An enterprise social graph is a representation of the extended social network of a business, encompassing relationships among its employees, vendors, partners, customers, and the public. With the advent of Web 2.0 and Enterprise 2.0 technologies a company can monitor and act on these relationships in real-time. Given the number of relationships and the volume of associated data, algorithmic approaches are used to focus attention on changes that are deemed relevant.

== Origin ==
The term was first popularized in a 2010 Forbes article, to describe the multi-relational nature of enterprise-centric networks that are now at least partially observable at scale. The enterprise social graph integrates representations of the various social networks in which the enterprise is embedded into a unified graph representation. Given the online context of many of the relationships, social interactions often comprise direct communication along with interactions around digital artifacts. Therefore, the enterprise social graph codifies not only relationships among individuals but also individual-object interaction patterns. This definition follows Facebook's and Google's concept of a social graph that explicitly includes the objects with which individuals interact in a network.
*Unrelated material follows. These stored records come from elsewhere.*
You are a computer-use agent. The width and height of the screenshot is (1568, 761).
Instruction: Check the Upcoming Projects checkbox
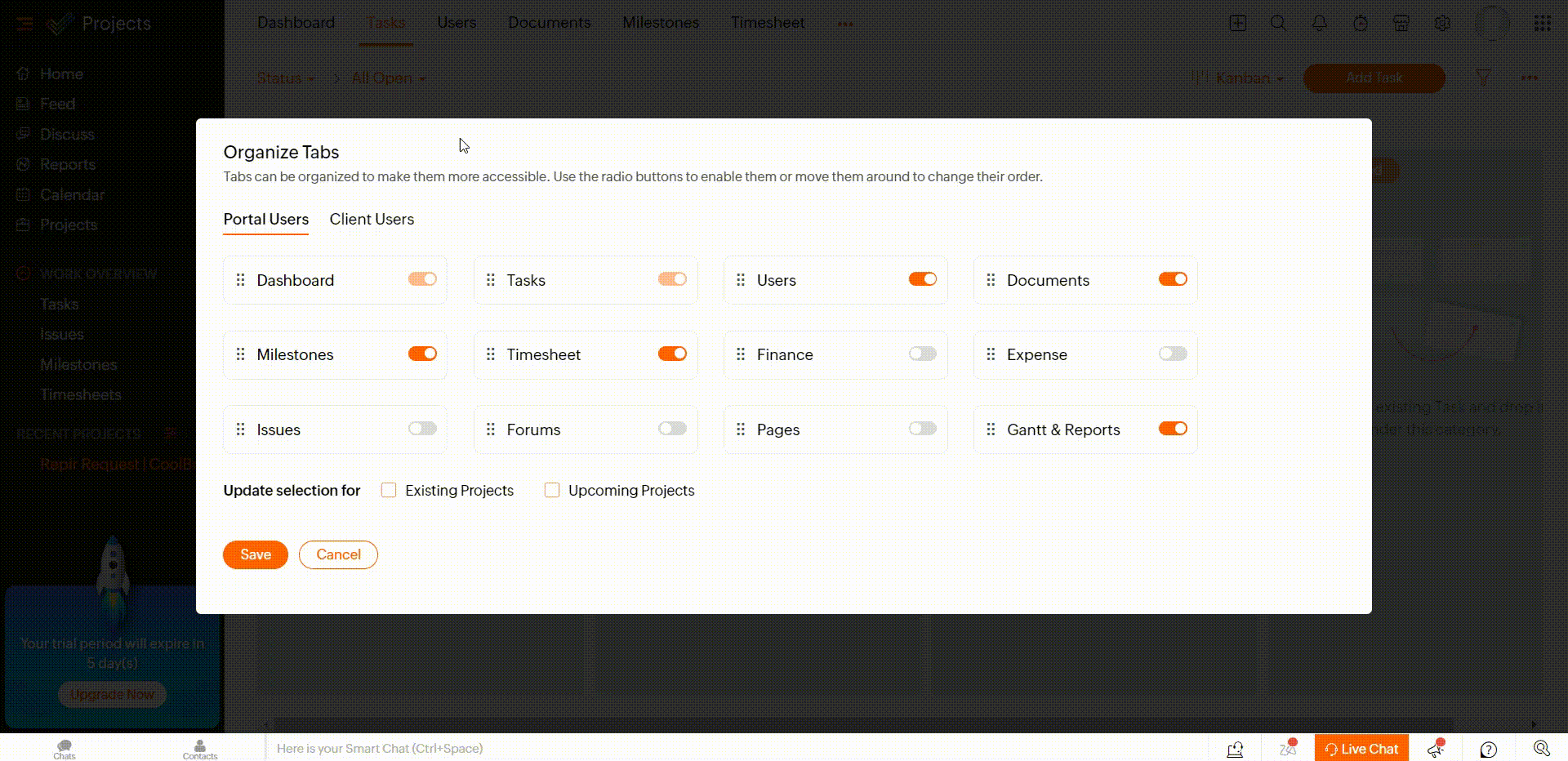pos(552,490)
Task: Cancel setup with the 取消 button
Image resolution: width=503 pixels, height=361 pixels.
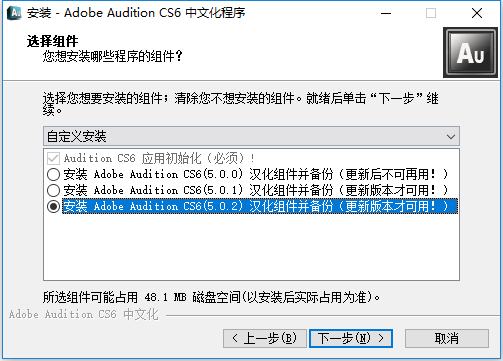Action: pos(447,339)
Examples of these relationship patterns can include authorship, sharing or sending information, management or other social hierarchy, bookmarking, and other gestural signals that describe a relationship between two or more nodes. Additional representational challenges arise with the need to capture interaction dynamics and their changing social context over time, and as such, representational choices vary based ultimately on the analytic questions that are of interest.

Besides being a specialized type of social graph, the enterprise social graph is related to network science and graph theory.

== Applications ==
Changes in how people connect, share, accomplish tasks through online social networks, combined with the growth of ambient public information relevant to an enterprise, contribute to the dynamism and increasing complexity of enterprise social graphs. Whereas meetings, phone calls, or email have been the traditional media for these exchanges, increasingly collaboration and conversation occurs via online social media. As Kogut and Zander point out, the more tacit knowledge is, the more difficult and expensive it is to transmit, since the costs of codifying and teaching will rise as tacitness increases. The consumerization of social business software enables simpler and more cost-effective ways making relationships and tacit knowledge both observable and actionable.
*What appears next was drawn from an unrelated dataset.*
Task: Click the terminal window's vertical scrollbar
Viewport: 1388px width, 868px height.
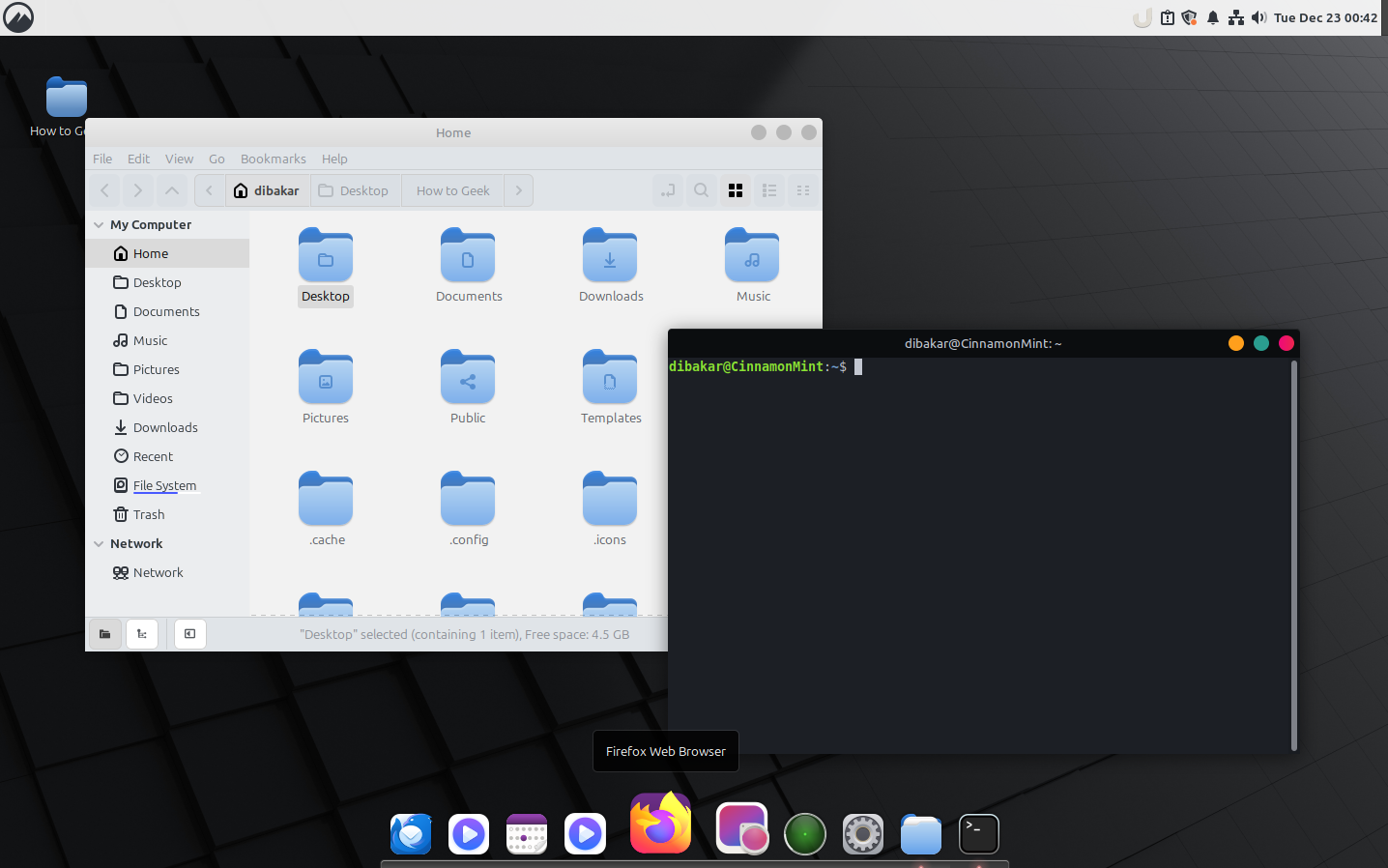Action: 1293,555
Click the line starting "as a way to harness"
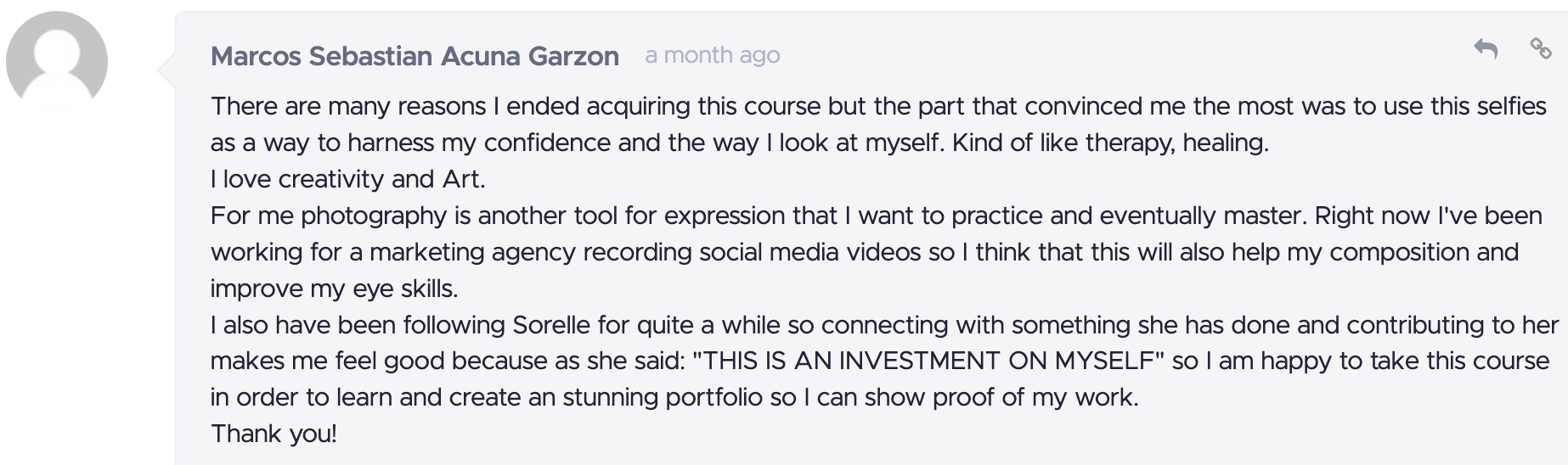 pos(740,143)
From an internal enterprise perspective, understanding the enterprise social graph can provide greater awareness of internal dynamics, organizational and information flow inefficiencies, information seeking and expert identification, or exposing opportunities for new valued connections. From an external perspective, it can provide deeper insights into marketplace conditions and customer demand, customer issues and concerns, product development and co-creation, supply-side operational awareness or external causal relationships.
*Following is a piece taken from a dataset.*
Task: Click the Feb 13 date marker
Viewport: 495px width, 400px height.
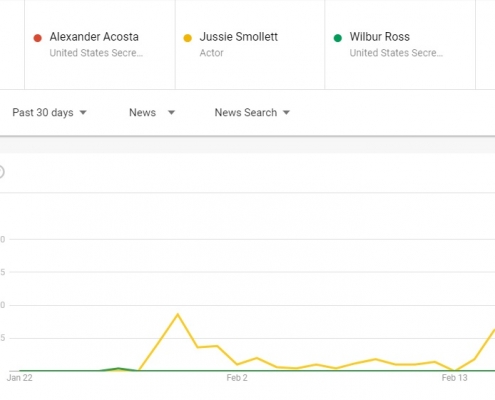Action: (x=454, y=378)

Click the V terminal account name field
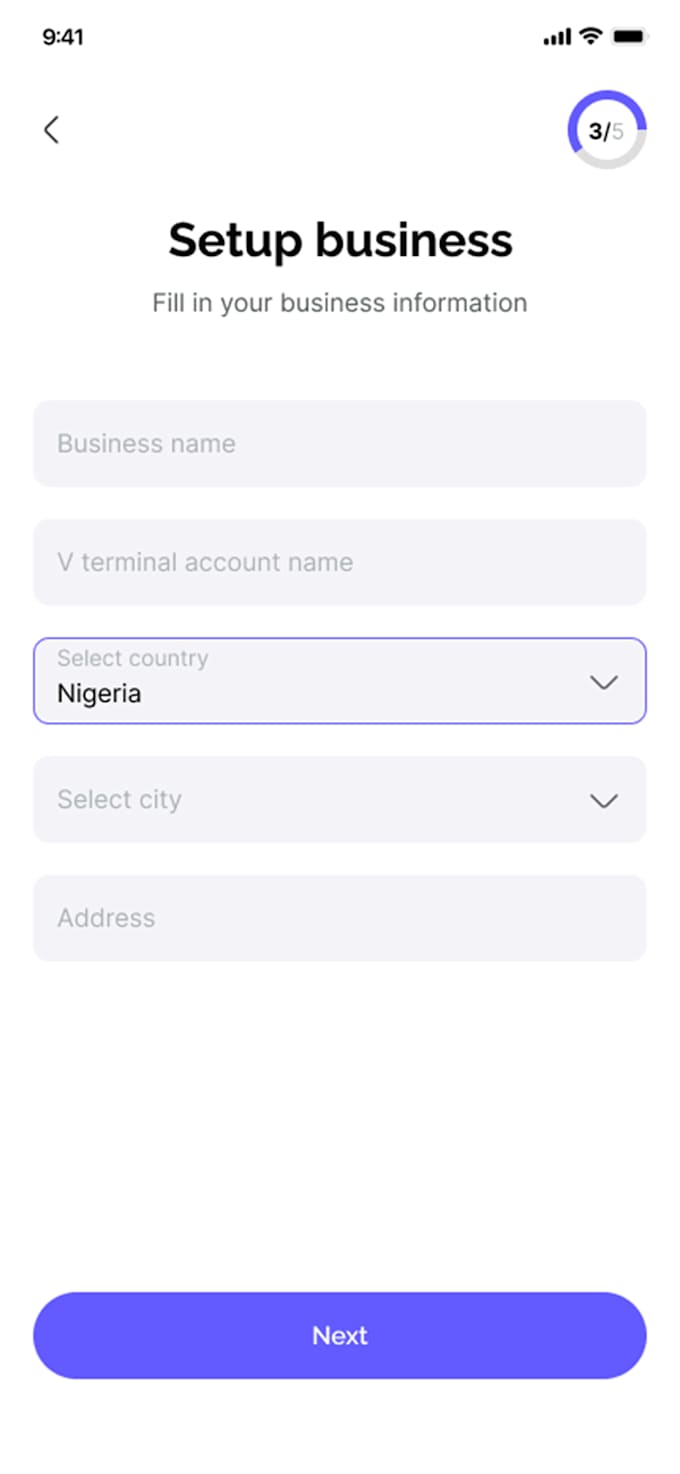[340, 562]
Recent developments in big data analysis, combined with graph mining techniques, make it possible to analyze petabytes of structured and unstructured information and feed user-facing applications. In making use of the enterprise social graph, such applications excel at search, routing, and matching operations, particularly where these include personalization, statistical analysis and machine learning. Examples of applications that combine big data mining techniques over the enterprise social graph include business intelligence, personalized activity streams and intelligent filtering, social search, recommendation engines, automated question or message routing, expertise identification, and information context discovery.